Namun, aktifnya kegiatan industri dapat membawa dampak buruk terhadap alam baik secara langsung maupun tidak langsung. Padahal, Indonesia sudah berkomitmen untuk terus menjaga lingkungan dan mencapai net zero emission pada tahun 2060.
Dari awal berjejak, banyak permasalahan sudah muncul. Sektor lahan dan hutan yang berkaitan erat dengan pembukaan ruang—pembalakan dan pembakaran liar—menyumbang 49,5% dari emisi karbon Indonesia. Belum lagi adanya perkebunan dan pertambangan demi mendorong industri agro dan mineral.
Kegiatan industri sendiri juga mewakili sektor industrial processes and product uses (IPPU) berkat operasi dan produksi limbah.

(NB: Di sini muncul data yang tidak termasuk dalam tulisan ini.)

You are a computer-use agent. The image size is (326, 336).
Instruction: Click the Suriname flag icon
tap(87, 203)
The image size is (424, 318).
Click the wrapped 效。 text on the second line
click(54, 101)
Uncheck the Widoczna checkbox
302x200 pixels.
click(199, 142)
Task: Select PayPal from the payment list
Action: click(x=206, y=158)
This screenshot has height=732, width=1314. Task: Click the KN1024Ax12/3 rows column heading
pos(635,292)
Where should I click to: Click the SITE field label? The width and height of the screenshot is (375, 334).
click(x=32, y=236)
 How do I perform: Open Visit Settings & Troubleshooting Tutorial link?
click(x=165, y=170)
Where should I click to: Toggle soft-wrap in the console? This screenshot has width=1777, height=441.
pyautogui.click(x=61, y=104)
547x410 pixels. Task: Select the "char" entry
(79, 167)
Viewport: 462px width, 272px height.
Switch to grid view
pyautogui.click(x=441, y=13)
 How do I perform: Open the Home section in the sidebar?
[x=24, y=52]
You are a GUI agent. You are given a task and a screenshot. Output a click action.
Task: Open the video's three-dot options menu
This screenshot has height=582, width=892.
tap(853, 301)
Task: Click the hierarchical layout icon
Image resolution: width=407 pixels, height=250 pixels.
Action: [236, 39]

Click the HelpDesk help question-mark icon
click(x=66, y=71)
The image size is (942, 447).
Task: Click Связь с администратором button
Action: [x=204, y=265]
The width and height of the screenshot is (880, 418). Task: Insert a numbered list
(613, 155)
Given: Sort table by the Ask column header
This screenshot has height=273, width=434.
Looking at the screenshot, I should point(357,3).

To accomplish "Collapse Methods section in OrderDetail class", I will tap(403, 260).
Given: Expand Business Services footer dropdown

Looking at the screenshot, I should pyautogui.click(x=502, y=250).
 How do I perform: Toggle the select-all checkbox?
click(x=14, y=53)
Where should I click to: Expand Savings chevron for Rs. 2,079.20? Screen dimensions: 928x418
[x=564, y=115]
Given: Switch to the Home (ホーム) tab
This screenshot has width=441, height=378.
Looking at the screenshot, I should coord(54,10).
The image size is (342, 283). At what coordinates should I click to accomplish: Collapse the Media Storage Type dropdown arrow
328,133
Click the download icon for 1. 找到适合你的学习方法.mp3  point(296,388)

Kali ini, industri semen menjadi sorotan utama karena banyaknya emisi yang dihasilkan.
Pemerintah tak berhenti berusaha untuk mengerem laju karbonisasi Indonesia. Dari elektrifikasi kendaraan, pemberlakuan pajak karbon, hingga penanaman sabuk hijau. Di balik semua pembangunan, ada upaya dalam menjaga harmoni alam kita.
Namun, apakah benar upaya itu sudah cukup? Seiring waktu, apakah pertunjukan keseimbangan ini bisa diteruskan, tak hanya oleh kita, tetapi oleh anak, cucu, dan penerus kita?
Apakah laju revitalisasi ekonomi perlu diperlambat untuk menjaga kondisi lingkungan? Ataukah Ibu Pertiwi bisa kita korbankan untuk kebutuhan temporal?
Sumber daya alam memanglah sumber daya. Pasti terdapat kompromi di balik seluruh pembangunan negeri. Namun, sampai mana?
Dalam Majalah Vol.66 Clapeyron, kami akan membahas dikotomi alam dan pembangunan, tidak hanya dari kaca mata idealis pers mahasiswa, tetapi juga dari pertimbangan realistis para pemangku kebijakan.
Akhir kata, selamat membaca laporan tahunan kami. Di dalam arus jutaan sudut pandang, teruslah bersuara dan berteriak demi perbaikan Bangsa.